If you like looking at bodiless hairy faces, naked ladies, toque-headed hipsters and almost everything in between, then you would definitely enjoy The Saskatoon Portraits series by local artist Joseph Anderson. All of this and more graced the walls of the Gordon Snelgrove Gallery from Sept. 25 to 29.
Anderson is not a new face in the art business — in fact, he has made quite the name for himself in the past nine years. Anderson studied painting at the University of Saskatchewan, convoking with a Master’s of Fine Arts in 2008, and earned his Bachelor’s of Fine Arts at the University of Lethbridge. In addition to being an alumnus, Anderson has also instructed courses on the foundations of drawing at the U of S.
During Anderson’s artist talk at the Snelgrove Gallery on Sept. 27, Marcus Miller — the director of the Snelgrove Gallery — noted that Anderson has held exhibits across Canada and even in New York City at the Daniel Newburg Gallery. Anderson’s display at the Snelgrove was composed of three separate portrait series, exhibited under the title of The Saskatoon Portraits.
At the talk, Anderson mentioned that, in the past, he has been careful to avoid painting his subjects as perfect, which he believes includes keeping them hairless, genderless and ageless. In The Saskatoon Portraits, he intentionally does the very opposite, catching each detail of his subject’s individuality within his watercolour paintings.
“I attempt to capture the personality of the person I’m looking at,” Anderson said, during his presentation.
When observing the Men with Beards portion of the exhibit, the only image you see in the middle of each canvas is a head, detached from any other body part. Anderson commented that, in order to keep the focus on the facial details and the characters themselves, he avoids painting any backgrounds or other body parts.

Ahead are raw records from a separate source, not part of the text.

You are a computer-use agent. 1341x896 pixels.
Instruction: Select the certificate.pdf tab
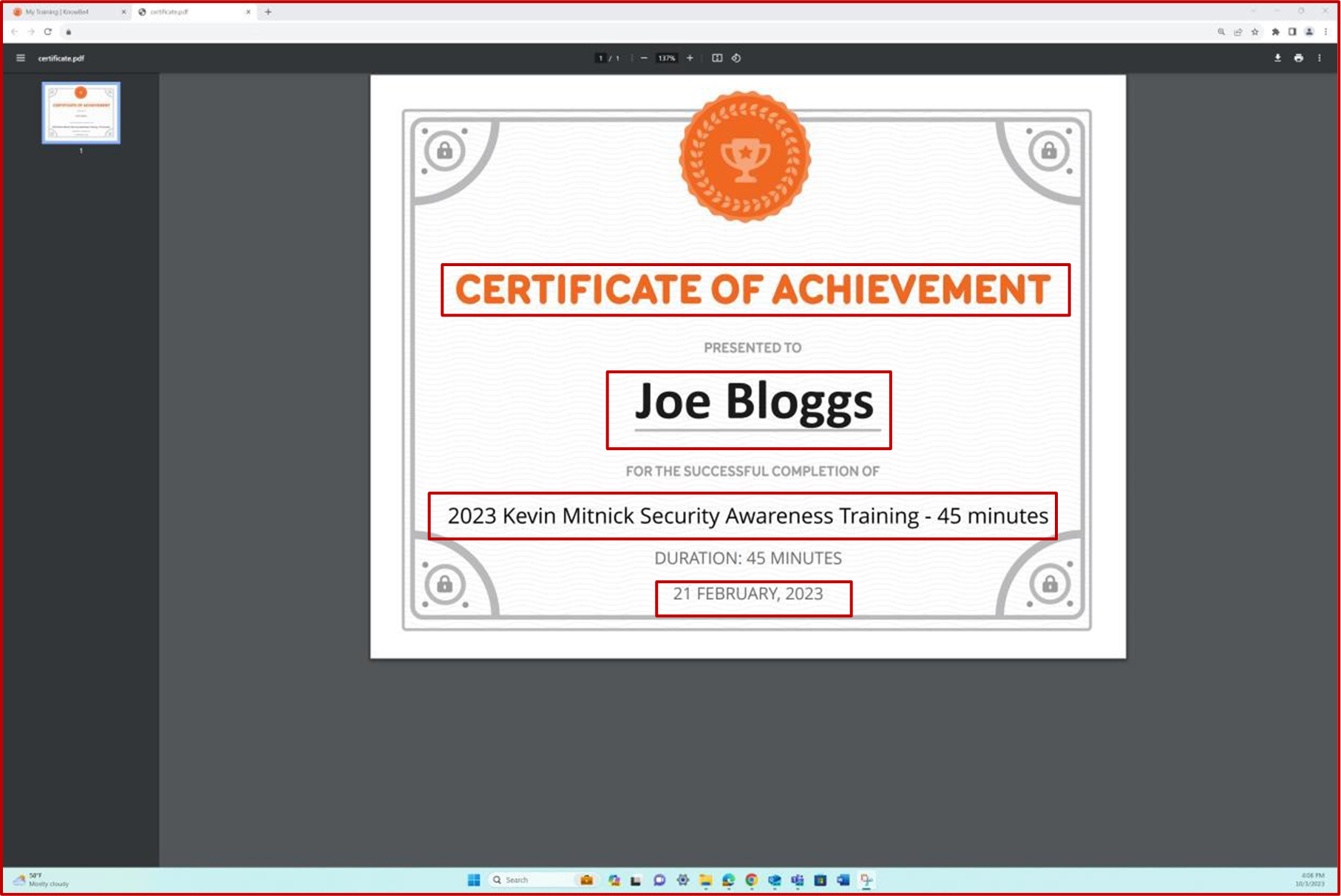(189, 12)
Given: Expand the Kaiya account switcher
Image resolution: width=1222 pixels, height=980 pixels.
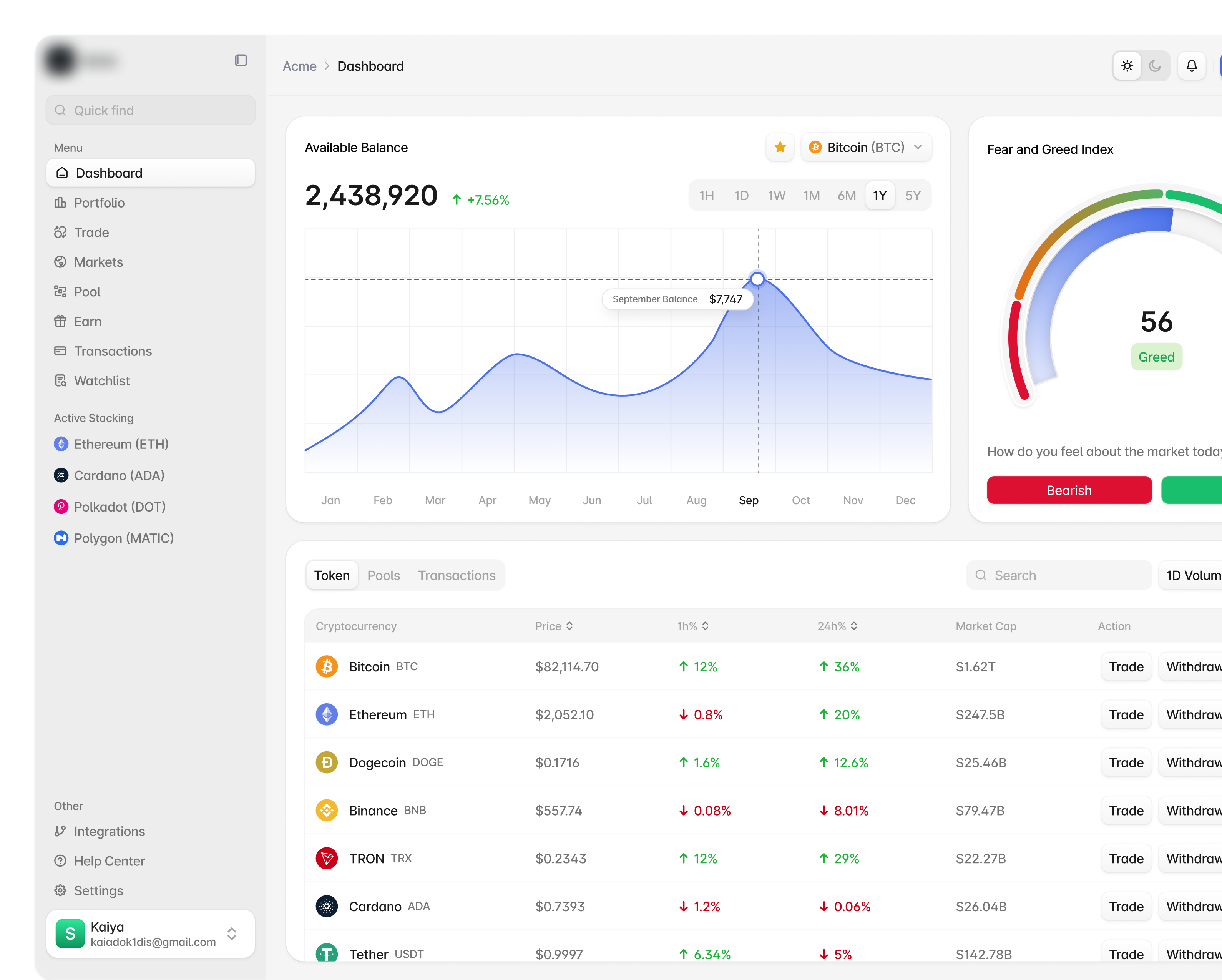Looking at the screenshot, I should 231,933.
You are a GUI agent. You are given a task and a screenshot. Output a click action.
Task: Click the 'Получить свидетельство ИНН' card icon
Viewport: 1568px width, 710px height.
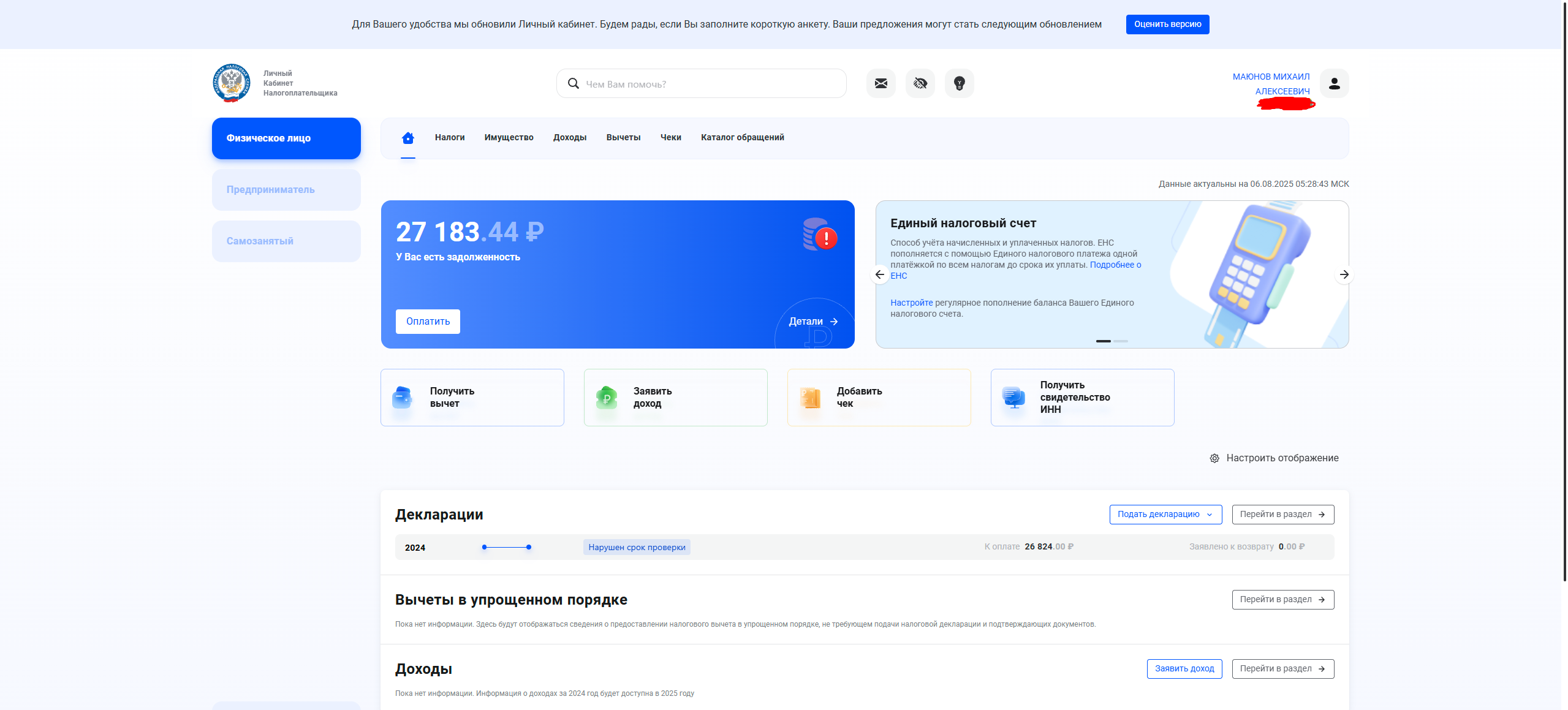(x=1015, y=397)
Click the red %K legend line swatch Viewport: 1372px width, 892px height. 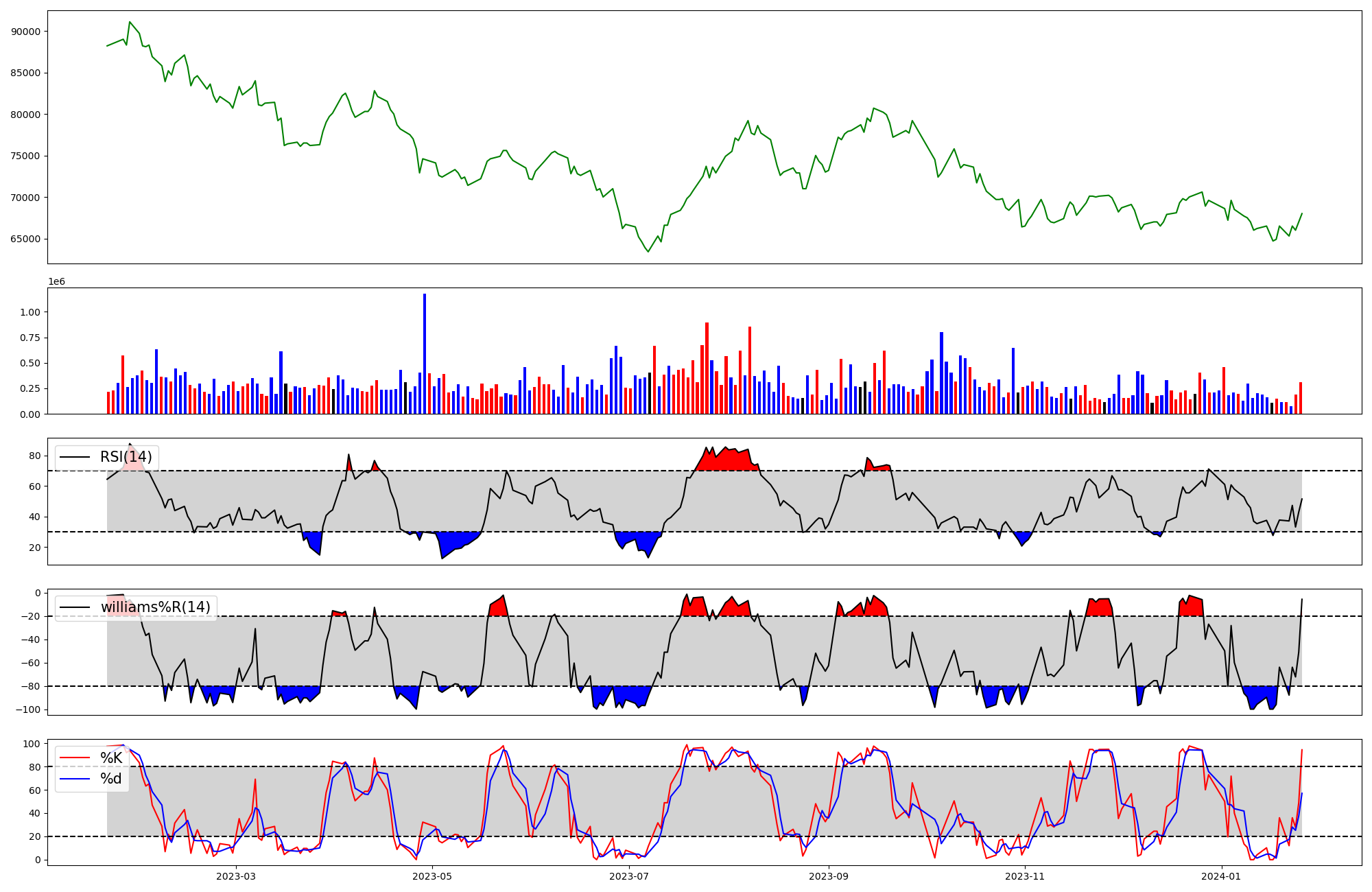pos(75,758)
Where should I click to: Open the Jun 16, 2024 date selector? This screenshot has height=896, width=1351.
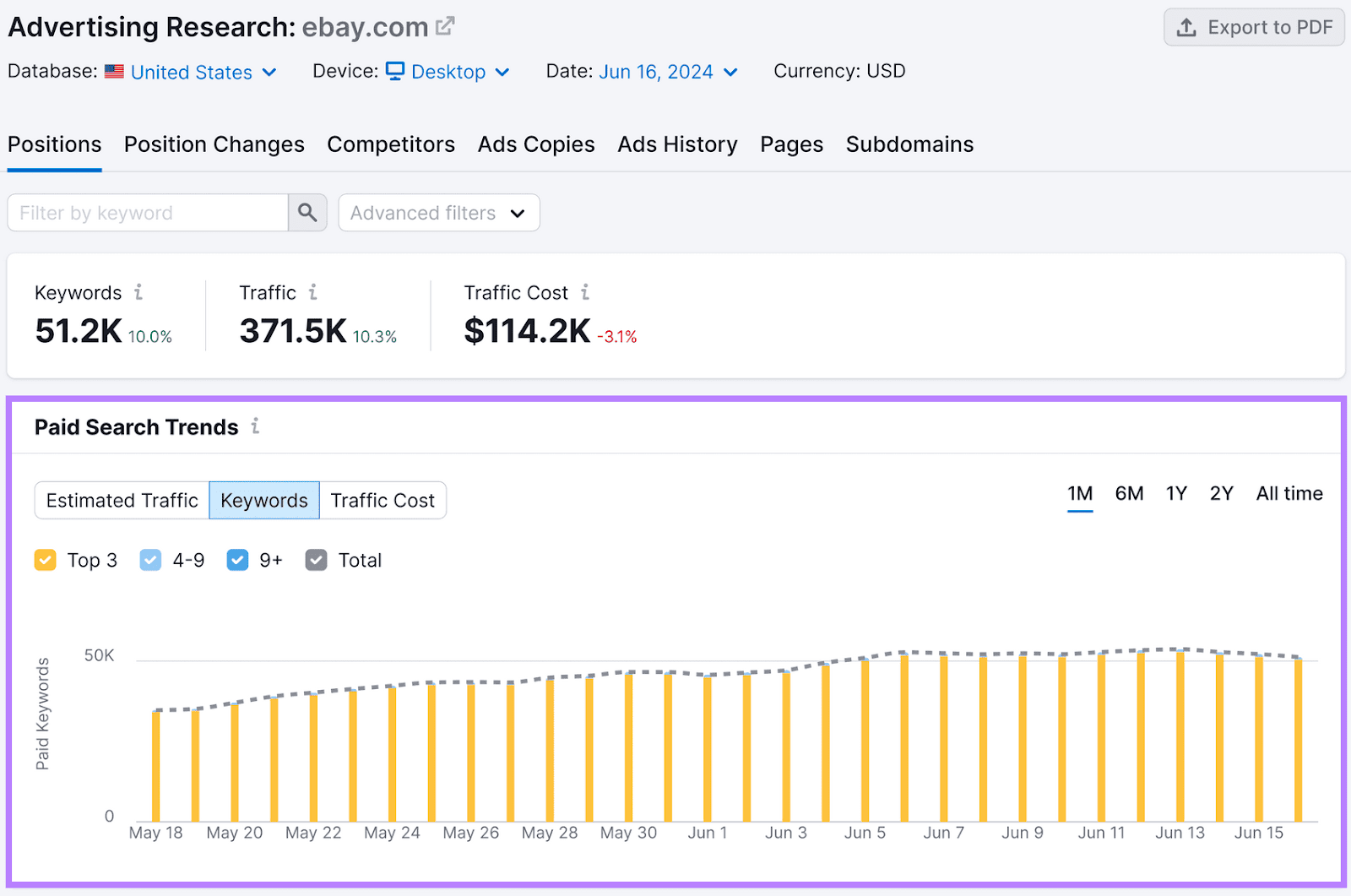[669, 72]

Anderson shared that the intention of his Men with Beards series was to connect men from different backgrounds and groups with something they all have in common: facial hair.
In the other series displayed, the characters are more brightly painted and are less disembodied than the subjects in Men with Beards. Some even have elaborate clothing and jewellery, in keeping with his objective to capture the entire personality of the subject.
Although the art is the main attraction, painting was only one part of the work that went into producing the exhibit. Anderson explained that he had to overcome his shyness in order to get photographs of complete strangers for his paintings. He noted that not every stranger was willing to be part of his exhibit, and for every participant, there were more than 10 refusals. Despite this, Anderson managed to find enough willing subjects to create the exhibit.
The Saskatoon Portraits demonstrates a different use of Anderson’s talent. While he is known for his whimsical and unique take on watercolour art, seen at past exhibits in Lethbridge and even here at the Snelgrove, this exhibit uses a more mundane approach.
Needless to say, The Saskatoon Portraits showed Anderson’s wide artistic range, and he produced an exhibit that was well worth the visit.